[Data on locating visible targets]
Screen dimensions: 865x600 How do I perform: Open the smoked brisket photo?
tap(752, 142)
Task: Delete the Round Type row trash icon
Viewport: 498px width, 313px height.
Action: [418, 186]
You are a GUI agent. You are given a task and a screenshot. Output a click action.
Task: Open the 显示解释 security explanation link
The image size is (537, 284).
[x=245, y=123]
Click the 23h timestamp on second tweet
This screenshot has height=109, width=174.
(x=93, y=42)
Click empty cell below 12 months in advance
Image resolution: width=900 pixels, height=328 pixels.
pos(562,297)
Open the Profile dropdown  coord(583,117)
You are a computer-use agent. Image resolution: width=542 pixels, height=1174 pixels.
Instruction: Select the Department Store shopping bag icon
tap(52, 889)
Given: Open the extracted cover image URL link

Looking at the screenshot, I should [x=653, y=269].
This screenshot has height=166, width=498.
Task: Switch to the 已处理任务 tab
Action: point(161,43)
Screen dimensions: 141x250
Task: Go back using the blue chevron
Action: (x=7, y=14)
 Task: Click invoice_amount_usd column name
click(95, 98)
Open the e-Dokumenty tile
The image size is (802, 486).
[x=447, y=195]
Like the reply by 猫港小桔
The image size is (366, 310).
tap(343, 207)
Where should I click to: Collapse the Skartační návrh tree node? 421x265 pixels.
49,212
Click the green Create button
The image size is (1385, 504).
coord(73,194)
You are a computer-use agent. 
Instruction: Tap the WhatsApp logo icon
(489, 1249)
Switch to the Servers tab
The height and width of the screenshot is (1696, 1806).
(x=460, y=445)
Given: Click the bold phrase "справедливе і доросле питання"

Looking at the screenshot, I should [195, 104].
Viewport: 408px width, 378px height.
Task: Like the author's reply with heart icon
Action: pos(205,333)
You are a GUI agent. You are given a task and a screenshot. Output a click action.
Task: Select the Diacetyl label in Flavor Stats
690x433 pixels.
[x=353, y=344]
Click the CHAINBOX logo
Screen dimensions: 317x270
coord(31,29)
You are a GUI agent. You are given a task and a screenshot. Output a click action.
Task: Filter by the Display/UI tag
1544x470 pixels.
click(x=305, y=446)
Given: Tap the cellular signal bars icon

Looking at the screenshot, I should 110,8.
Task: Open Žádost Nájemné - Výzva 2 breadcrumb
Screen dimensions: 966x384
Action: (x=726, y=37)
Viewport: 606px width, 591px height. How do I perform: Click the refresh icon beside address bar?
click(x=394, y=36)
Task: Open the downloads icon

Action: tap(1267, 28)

→ TASK GOAL
Print every line of the listing above exactly as it appears, from the first line to the last.

→ COMPLETED TASK
Screen dimensions: 865x600 How do I perform: Open the smoked brisket photo?
tap(752, 142)
Task: Delete the Round Type row trash icon
Viewport: 498px width, 313px height.
Action: [418, 186]
You are a GUI agent. You are given a task and a screenshot. Output a click action.
Task: Open the 显示解释 security explanation link
The image size is (537, 284).
[x=245, y=123]
Click the 23h timestamp on second tweet
This screenshot has height=109, width=174.
(x=93, y=42)
Click empty cell below 12 months in advance
Image resolution: width=900 pixels, height=328 pixels.
pos(562,297)
Open the Profile dropdown  coord(583,117)
You are a computer-use agent. Image resolution: width=542 pixels, height=1174 pixels.
Instruction: Select the Department Store shopping bag icon
tap(52, 889)
Given: Open the extracted cover image URL link

Looking at the screenshot, I should [x=653, y=269].
This screenshot has height=166, width=498.
Task: Switch to the 已处理任务 tab
Action: point(161,43)
Screen dimensions: 141x250
Task: Go back using the blue chevron
Action: (x=7, y=14)
 Task: Click invoice_amount_usd column name
click(95, 98)
Open the e-Dokumenty tile
The image size is (802, 486).
[x=447, y=195]
Like the reply by 猫港小桔
The image size is (366, 310).
tap(343, 207)
Where should I click to: Collapse the Skartační návrh tree node? 421x265 pixels.
49,212
Click the green Create button
The image size is (1385, 504).
coord(73,194)
You are a computer-use agent. 
Instruction: Tap the WhatsApp logo icon
(489, 1249)
Switch to the Servers tab
The height and width of the screenshot is (1696, 1806).
(x=460, y=445)
Given: Click the bold phrase "справедливе і доросле питання"

Looking at the screenshot, I should [195, 104].
Viewport: 408px width, 378px height.
Task: Like the author's reply with heart icon
Action: pos(205,333)
You are a GUI agent. You are given a task and a screenshot. Output a click action.
Task: Select the Diacetyl label in Flavor Stats
690x433 pixels.
[x=353, y=344]
Click the CHAINBOX logo
Screen dimensions: 317x270
coord(31,29)
You are a GUI agent. You are given a task and a screenshot. Output a click action.
Task: Filter by the Display/UI tag
1544x470 pixels.
click(x=305, y=446)
Given: Tap the cellular signal bars icon

Looking at the screenshot, I should 110,8.
Task: Open Žádost Nájemné - Výzva 2 breadcrumb
Screen dimensions: 966x384
Action: (x=726, y=37)
Viewport: 606px width, 591px height. How do I perform: Click the refresh icon beside address bar?
click(x=394, y=36)
Task: Open the downloads icon

Action: tap(1267, 28)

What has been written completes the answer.